After exploring the downstream mechanism of exosomal miR-146a-5p, we confirmed that it could downregulate the level of IRAK1. IRAK1 is a vital adaptor molecule in the Toll-like receptor (TLR) and IL-1 receptor (IL-1R) signaling cascades mediating the activation of NF-κB pathways [67,68,69]. miR-146a-5p-mediated downregulation of IRAK1 has been reported to suppress inflammatory responses in acute lung injury [70] and to decrease myocardial or renal ischemia/reperfusion injury [38, 60, 63]. Our data confirmed the vital role of IRAK1 downregulation in reducing cardiomyocyte apoptosis by IRAK1 knockdown. Previous studies have revealed that IRAK1 deletion disrupts the activation of NF-κB [71], which is associated with the inflammatory response and cell survival [72]. Our in vivo data found that downregulation of IRAK1 inhibited the nuclear translocation of NF-κB p65 and then protected cardiomyocytes against hypoxic injury. Therefore, our results demonstrated that exosomal miR-146a-5p upregulation by MSCsTXL facilitated cardiac repair effects by inhibiting the IRAK1/NF-κB p65 signaling pathway.
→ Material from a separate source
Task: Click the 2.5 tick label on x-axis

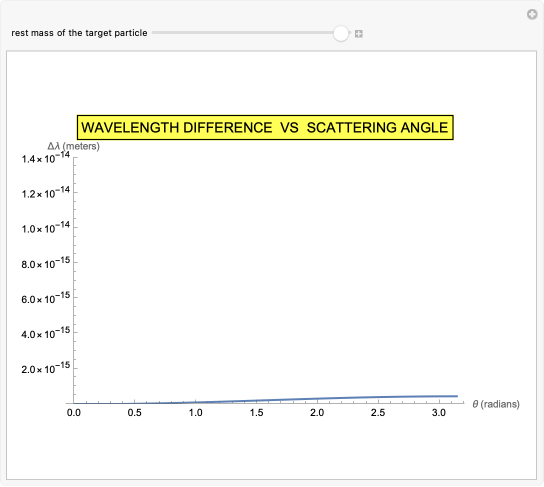Action: pyautogui.click(x=378, y=413)
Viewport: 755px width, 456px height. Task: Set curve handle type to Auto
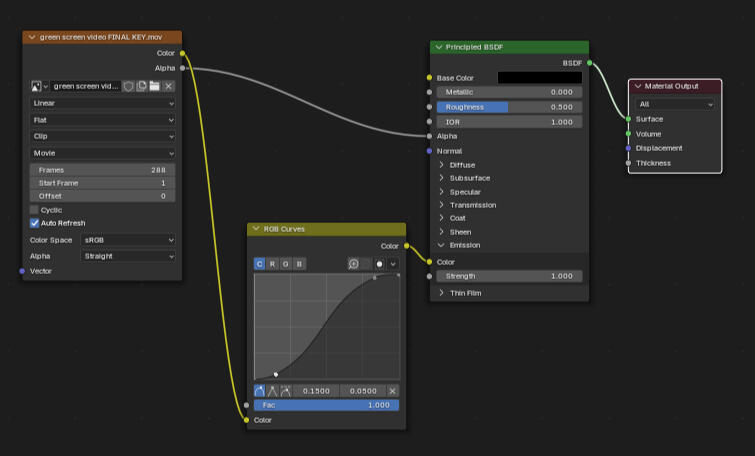[260, 391]
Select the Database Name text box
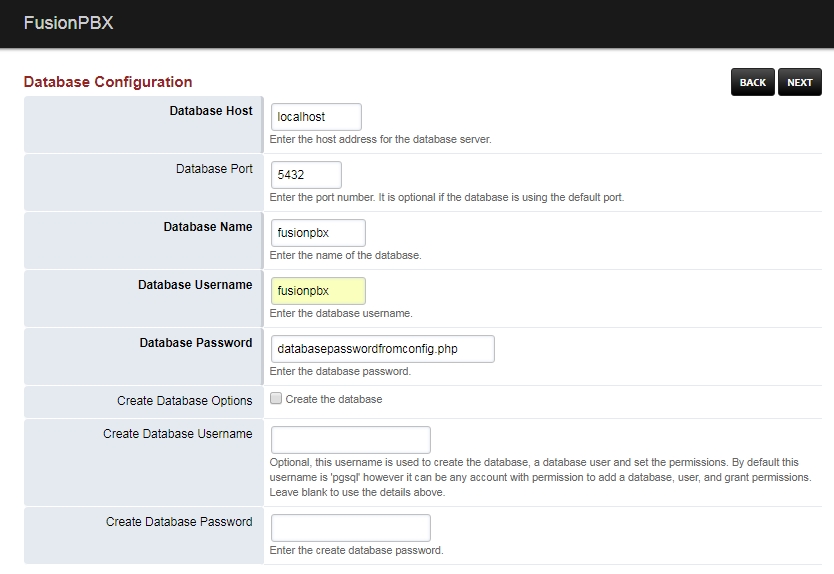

Nevertheless, there are still several limitations in this study that should be noted. First, although intramyocardial injection is a highly effective route of MSCs or MSC-derived-exosomes delivery to the target area, other delivery routes, including intracoronary, especially intravenous injection, which are much more feasible in clinical use, deserve further study. Second, exosomes enriched in miR-146a-5p can also be taken up by other cell types in the heart which may exert other unknown effects. Third, other RNAs or proteins may exert synonymous or synergistic effects with miR-146a-5p which also remains to be studied. Finally, further preclinical studies including direct transplantation of MSCsTXL-inhibitors and MSCsTXL-inhibitors-NC to AMI models are needed to validate its efficacy and safety for clinical translation.

Conclusions

Based on the anti-apoptotic and anti-inflammatory effects of the Chinese medicine TXL, our study highlighted the superior effects of MSCsTXL in facilitating cardiac repair in AMI treatment and found that MSCsTXL markedly enhanced cardiac repair via the transfer of exosomal miR-146a-5p to cardiomyocytes, which mediated cardioprotective effects by inhibiting the IRAK1/NF-κB signaling pathway. The study found a feasible strategy to enhance the therapeutic efficacy of MSCs and provided novel insights into the underlying mechanisms, which has clinical translational potential for AMI treatment.